• **What the task requires**: Make an exact copy of the entries below.

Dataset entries
****************
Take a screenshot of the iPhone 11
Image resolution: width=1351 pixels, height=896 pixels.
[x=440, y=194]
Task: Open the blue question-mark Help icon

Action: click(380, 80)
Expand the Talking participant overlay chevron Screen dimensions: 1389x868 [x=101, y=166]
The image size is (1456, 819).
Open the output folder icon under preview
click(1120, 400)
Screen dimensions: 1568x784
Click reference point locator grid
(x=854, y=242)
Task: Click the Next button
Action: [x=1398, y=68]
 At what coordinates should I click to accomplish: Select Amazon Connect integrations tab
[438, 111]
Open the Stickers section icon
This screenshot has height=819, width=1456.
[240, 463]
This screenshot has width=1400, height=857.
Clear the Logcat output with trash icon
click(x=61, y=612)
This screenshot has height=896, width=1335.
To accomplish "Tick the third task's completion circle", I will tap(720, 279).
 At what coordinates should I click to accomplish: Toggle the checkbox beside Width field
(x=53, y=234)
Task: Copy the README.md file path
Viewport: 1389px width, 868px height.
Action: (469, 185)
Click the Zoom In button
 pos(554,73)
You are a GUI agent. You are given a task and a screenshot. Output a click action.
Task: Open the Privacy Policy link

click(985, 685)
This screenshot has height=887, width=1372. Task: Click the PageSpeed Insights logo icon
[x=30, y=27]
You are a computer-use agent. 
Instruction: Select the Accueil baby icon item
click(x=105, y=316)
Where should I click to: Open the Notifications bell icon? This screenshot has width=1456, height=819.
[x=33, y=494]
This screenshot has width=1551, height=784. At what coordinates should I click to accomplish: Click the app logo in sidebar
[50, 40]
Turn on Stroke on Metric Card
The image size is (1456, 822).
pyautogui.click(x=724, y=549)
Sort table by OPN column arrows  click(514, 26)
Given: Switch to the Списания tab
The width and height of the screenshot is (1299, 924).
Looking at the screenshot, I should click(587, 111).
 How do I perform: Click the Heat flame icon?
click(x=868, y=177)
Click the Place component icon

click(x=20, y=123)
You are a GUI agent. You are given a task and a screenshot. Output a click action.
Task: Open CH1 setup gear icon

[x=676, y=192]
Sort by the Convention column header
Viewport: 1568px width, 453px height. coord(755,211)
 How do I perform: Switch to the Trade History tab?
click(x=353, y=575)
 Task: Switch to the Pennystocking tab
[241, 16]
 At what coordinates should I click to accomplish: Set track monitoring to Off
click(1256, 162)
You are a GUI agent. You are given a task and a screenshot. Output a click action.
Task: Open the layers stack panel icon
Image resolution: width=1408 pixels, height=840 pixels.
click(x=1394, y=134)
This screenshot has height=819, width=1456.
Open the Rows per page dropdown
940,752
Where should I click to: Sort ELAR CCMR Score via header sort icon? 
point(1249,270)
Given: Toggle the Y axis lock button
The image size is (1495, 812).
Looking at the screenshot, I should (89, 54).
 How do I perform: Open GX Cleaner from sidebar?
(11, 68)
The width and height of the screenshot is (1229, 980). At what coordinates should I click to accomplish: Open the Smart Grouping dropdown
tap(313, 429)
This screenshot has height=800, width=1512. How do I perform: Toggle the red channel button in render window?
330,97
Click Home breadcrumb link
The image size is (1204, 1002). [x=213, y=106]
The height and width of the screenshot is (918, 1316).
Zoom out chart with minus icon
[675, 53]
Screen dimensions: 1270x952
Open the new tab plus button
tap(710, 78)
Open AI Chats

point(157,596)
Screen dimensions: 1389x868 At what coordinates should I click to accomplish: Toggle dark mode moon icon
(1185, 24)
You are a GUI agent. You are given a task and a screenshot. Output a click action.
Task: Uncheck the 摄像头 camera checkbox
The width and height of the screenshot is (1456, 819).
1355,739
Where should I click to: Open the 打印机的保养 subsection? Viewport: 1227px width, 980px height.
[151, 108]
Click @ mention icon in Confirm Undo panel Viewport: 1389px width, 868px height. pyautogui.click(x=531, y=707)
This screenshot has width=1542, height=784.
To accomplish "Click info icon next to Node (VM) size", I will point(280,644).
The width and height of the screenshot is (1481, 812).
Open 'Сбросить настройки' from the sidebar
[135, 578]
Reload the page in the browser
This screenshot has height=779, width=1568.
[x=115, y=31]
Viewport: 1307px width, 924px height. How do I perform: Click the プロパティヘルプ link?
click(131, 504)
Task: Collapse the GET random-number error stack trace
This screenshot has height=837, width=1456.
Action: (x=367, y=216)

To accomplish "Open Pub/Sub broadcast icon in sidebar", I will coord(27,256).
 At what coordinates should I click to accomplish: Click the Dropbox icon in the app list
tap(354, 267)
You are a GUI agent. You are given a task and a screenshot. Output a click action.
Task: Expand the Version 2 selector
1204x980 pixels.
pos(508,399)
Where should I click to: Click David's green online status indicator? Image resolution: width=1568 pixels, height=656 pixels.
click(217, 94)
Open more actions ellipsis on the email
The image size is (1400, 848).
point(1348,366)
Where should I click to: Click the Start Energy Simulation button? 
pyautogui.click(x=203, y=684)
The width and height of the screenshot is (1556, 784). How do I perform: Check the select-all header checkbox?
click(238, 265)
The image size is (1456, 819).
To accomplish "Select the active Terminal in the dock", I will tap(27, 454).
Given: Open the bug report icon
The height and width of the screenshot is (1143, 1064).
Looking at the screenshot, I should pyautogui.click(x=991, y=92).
****************
• **Result of the task**:
Take a screenshot of the iPhone 11
Image resolution: width=1351 pixels, height=896 pixels.
[x=440, y=194]
Task: Open the blue question-mark Help icon

Action: click(380, 80)
Expand the Talking participant overlay chevron Screen dimensions: 1389x868 [x=101, y=166]
The image size is (1456, 819).
Open the output folder icon under preview
click(1120, 400)
Screen dimensions: 1568x784
Click reference point locator grid
(x=854, y=242)
Task: Click the Next button
Action: [x=1398, y=68]
 At what coordinates should I click to accomplish: Select Amazon Connect integrations tab
[438, 111]
Open the Stickers section icon
This screenshot has height=819, width=1456.
[240, 463]
This screenshot has width=1400, height=857.
Clear the Logcat output with trash icon
click(x=61, y=612)
This screenshot has height=896, width=1335.
To accomplish "Tick the third task's completion circle", I will tap(720, 279).
 At what coordinates should I click to accomplish: Toggle the checkbox beside Width field
(x=53, y=234)
Task: Copy the README.md file path
Viewport: 1389px width, 868px height.
Action: (469, 185)
Click the Zoom In button
 pos(554,73)
You are a GUI agent. You are given a task and a screenshot. Output a click action.
Task: Open the Privacy Policy link

click(985, 685)
This screenshot has height=887, width=1372. Task: Click the PageSpeed Insights logo icon
[x=30, y=27]
You are a computer-use agent. 
Instruction: Select the Accueil baby icon item
click(x=105, y=316)
Where should I click to: Open the Notifications bell icon? This screenshot has width=1456, height=819.
[x=33, y=494]
This screenshot has width=1551, height=784. At what coordinates should I click to accomplish: Click the app logo in sidebar
[50, 40]
Turn on Stroke on Metric Card
The image size is (1456, 822).
pyautogui.click(x=724, y=549)
Sort table by OPN column arrows  click(514, 26)
Given: Switch to the Списания tab
The width and height of the screenshot is (1299, 924).
Looking at the screenshot, I should click(587, 111).
 How do I perform: Click the Heat flame icon?
click(x=868, y=177)
Click the Place component icon

click(x=20, y=123)
You are a GUI agent. You are given a task and a screenshot. Output a click action.
Task: Open CH1 setup gear icon

[x=676, y=192]
Sort by the Convention column header
Viewport: 1568px width, 453px height. coord(755,211)
 How do I perform: Switch to the Trade History tab?
click(x=353, y=575)
 Task: Switch to the Pennystocking tab
[241, 16]
 At what coordinates should I click to accomplish: Set track monitoring to Off
click(1256, 162)
You are a GUI agent. You are given a task and a screenshot. Output a click action.
Task: Open the layers stack panel icon
Image resolution: width=1408 pixels, height=840 pixels.
click(x=1394, y=134)
This screenshot has height=819, width=1456.
Open the Rows per page dropdown
940,752
Where should I click to: Sort ELAR CCMR Score via header sort icon? 
point(1249,270)
Given: Toggle the Y axis lock button
The image size is (1495, 812).
Looking at the screenshot, I should (89, 54).
 How do I perform: Open GX Cleaner from sidebar?
(11, 68)
The width and height of the screenshot is (1229, 980). At what coordinates should I click to accomplish: Open the Smart Grouping dropdown
tap(313, 429)
This screenshot has height=800, width=1512. How do I perform: Toggle the red channel button in render window?
330,97
Click Home breadcrumb link
The image size is (1204, 1002). [x=213, y=106]
The height and width of the screenshot is (918, 1316).
Zoom out chart with minus icon
[675, 53]
Screen dimensions: 1270x952
Open the new tab plus button
tap(710, 78)
Open AI Chats

point(157,596)
Screen dimensions: 1389x868 At what coordinates should I click to accomplish: Toggle dark mode moon icon
(1185, 24)
You are a GUI agent. You are given a task and a screenshot. Output a click action.
Task: Uncheck the 摄像头 camera checkbox
The width and height of the screenshot is (1456, 819).
1355,739
Where should I click to: Open the 打印机的保养 subsection? Viewport: 1227px width, 980px height.
[151, 108]
Click @ mention icon in Confirm Undo panel Viewport: 1389px width, 868px height. pyautogui.click(x=531, y=707)
This screenshot has width=1542, height=784.
To accomplish "Click info icon next to Node (VM) size", I will point(280,644).
The width and height of the screenshot is (1481, 812).
Open 'Сбросить настройки' from the sidebar
[135, 578]
Reload the page in the browser
This screenshot has height=779, width=1568.
[x=115, y=31]
Viewport: 1307px width, 924px height. How do I perform: Click the プロパティヘルプ link?
click(131, 504)
Task: Collapse the GET random-number error stack trace
This screenshot has height=837, width=1456.
Action: (x=367, y=216)

To accomplish "Open Pub/Sub broadcast icon in sidebar", I will coord(27,256).
 At what coordinates should I click to accomplish: Click the Dropbox icon in the app list
tap(354, 267)
You are a GUI agent. You are given a task and a screenshot. Output a click action.
Task: Expand the Version 2 selector
1204x980 pixels.
pos(508,399)
Where should I click to: Click David's green online status indicator? Image resolution: width=1568 pixels, height=656 pixels.
click(217, 94)
Open more actions ellipsis on the email
The image size is (1400, 848).
point(1348,366)
Where should I click to: Click the Start Energy Simulation button? 
pyautogui.click(x=203, y=684)
The width and height of the screenshot is (1556, 784). How do I perform: Check the select-all header checkbox?
click(238, 265)
The image size is (1456, 819).
To accomplish "Select the active Terminal in the dock", I will tap(27, 454).
Given: Open the bug report icon
The height and width of the screenshot is (1143, 1064).
Looking at the screenshot, I should pyautogui.click(x=991, y=92).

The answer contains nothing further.